Patientengeschichte: Risikoschwangerschaft

Zwillinge - wenn einer auf Kosten des anderen wächst...


"Am Anfang habe ich Mirima und Alisa noch verwechselt. Ich wußte manchmal nicht mehr, welche von beiden ich gerade gefüttert habe", gesteht Carola Hinz* lachend. Ihre vier Monate alten Zwillingsmädchen gleichen sich sprichwörtlich 'wie ein Ei dem anderen'. Einziges Unterscheidungsmerkmal: Mirimas Hinterkopf ist etwas stärker ausgeprägt. "Und wenn ich ganz sicher gehen will, ziehe ich ein Kind aus", sagt Carola Hinz, "denn Alisa hat ein kleines Blutschwämmchen am Bauch".

Die Freude an ihren beiden gesunden Babies läßt Carola Hinz die schwierige Schwangerschaft vergessen. Der Frauenarzt überwies die Patientin an die Risiko-Schwangerenberatung des Universitätsklinikums Benjamin Franklin. Das war gut so. Denn hier entdeckte Dr. Michael Entezami, daß es sich um ganz besondere Nachkommen handelt: um eineiige Zwillinge. Doch die beiden hatten sich einen Mutterkuchen zu teilen und damit verband sie ein Risiko, das 66% aller eineiigen Zwillinge trifft: die Gefahr des sogenannten fetofetalen Transfusionssyndroms. Bei diesem Syndrom kommt es zwischen den Kindern zu einer unausgewogenen Blut- und Nährstoffübertragung aus dem Mutterkuchen.

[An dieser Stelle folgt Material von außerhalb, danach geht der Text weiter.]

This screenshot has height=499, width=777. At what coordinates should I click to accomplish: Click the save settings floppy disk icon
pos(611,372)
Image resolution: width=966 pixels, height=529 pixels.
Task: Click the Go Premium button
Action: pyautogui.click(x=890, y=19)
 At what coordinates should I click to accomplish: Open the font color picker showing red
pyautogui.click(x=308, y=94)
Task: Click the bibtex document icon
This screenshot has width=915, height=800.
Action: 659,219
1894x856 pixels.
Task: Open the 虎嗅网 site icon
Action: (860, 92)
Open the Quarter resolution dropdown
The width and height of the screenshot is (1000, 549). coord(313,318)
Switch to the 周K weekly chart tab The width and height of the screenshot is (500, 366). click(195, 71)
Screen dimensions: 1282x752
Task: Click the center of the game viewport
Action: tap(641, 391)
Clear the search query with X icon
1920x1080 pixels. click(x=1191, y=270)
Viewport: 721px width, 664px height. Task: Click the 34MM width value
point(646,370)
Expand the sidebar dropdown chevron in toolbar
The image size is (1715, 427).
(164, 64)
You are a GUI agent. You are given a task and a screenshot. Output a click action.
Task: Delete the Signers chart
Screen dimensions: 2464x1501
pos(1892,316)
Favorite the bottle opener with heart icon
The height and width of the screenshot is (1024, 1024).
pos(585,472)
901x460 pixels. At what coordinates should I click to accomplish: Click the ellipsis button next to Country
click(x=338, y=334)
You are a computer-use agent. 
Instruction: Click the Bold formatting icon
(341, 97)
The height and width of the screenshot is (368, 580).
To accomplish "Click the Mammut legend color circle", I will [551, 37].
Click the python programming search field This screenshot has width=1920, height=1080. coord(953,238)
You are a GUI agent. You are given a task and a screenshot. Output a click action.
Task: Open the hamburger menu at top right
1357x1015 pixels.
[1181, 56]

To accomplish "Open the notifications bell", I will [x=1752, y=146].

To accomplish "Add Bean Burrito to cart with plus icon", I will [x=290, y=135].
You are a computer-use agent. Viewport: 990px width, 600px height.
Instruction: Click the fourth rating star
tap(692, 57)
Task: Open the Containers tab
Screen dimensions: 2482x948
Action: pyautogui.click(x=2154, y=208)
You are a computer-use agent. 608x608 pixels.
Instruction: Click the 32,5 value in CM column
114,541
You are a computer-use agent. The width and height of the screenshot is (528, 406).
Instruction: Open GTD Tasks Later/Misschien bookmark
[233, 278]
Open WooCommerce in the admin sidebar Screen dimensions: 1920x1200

Nach der glücklichen Geburt:Carola Hinz mit Mirima und Alisa

Ein fataler Kreislauf entsteht: Ein Fötus beginnt auf Kosten des anderen zu wachsen. Er wird zu groß und entwickelt durch die übermäßige Blutzufuhr eine relative Herzschwäche. Für den zweiten Fötus bedeutet die Überversorgung des anderen eine lebensbedrohende Unterversorgung: er bleibt zu klein, weil er zuwenig Blut erhält. Mit dem Transfusionssyndrom steigt grundsätzlich das Risiko einer Früh- oder Fehlgeburt. Schlimmstenfalls kann es zum Absterben der Feten führen.

Ab der 20. Schwangerschaftswoche setzte bei Carola Hinz deshalb eine engmaschige ärztliche Überwachung ein: Alle zwei Wochen ging sie zum Ultraschall ins Klinikum, in den letzten 28 Tagen sogar jede Woche. Dr. Entezami kontrollierte die Größe der Kinder, ihre Durchblutung, eine eventuelle Herzüberlastung und die Fruchtwassermenge. Die Erfindung des farbigen Ultraschalls - die Farbdoppler-Sonographie - leistete ihm bei der Diagnostik große Dienste, denn damit werden Störungen der Herzfunktion erfaßbar.

"Zum Glück setzte das Transfusionssyndrom bei Carola Hinz nicht ein. Nach jeder Kontrolle konnte die Patientin erneut aufatmen: "Die Einzelheiten erklärte mir der Doktor mit viel Geduld -, und ich wußte auch, wie man den Kindern im Zweifelsfall helfen würde." Denn es besteht die Möglichkeit, die Folgen der Überernährung des einen Kindes auszugleichen. Dazu Entezami: "Das Kind, das ständig zu viel Blut und damit zu viel Flüssigkeit bekommt, erzeugt auch zu viel Fruchtwasser, - das entsteht ja durch die Urinproduktion der Feten. Diesen Überschuß können wir ableiten. Die Herzschwäche dieses Kindes würden wir dann mit Medikamenten, die wir der Mutter geben, behandeln."

"Die Geburt war ganz so, wie ich es mir gewünscht hatte: nicht verfrüht, sondern nach neun Mondmonaten, in der 36. Woche. Und schnell ging es auch: Zweimal gepreßt - war das erste Kind da. Noch zweimal gepreßt - war das zweite auch da!", erinnert sich die 31jährige, die sich so sehr das Erlebnis einer 'richtigen' Geburt gewünscht hatte. Und für Geburtshelfer Entezami war es Routine, das erste Kind aus einer Schädellage und das zweite aus einer Beckenendlage ans Licht der Welt zu holen. Für die junge Mutter ist nun erst einmal wichtig, den Alltag zu meistern. Und der hält sie zur Zeit 21 Stunden täglich auf Trab - auf mehr als drei Stunden Schlaf kommt sie noch nicht.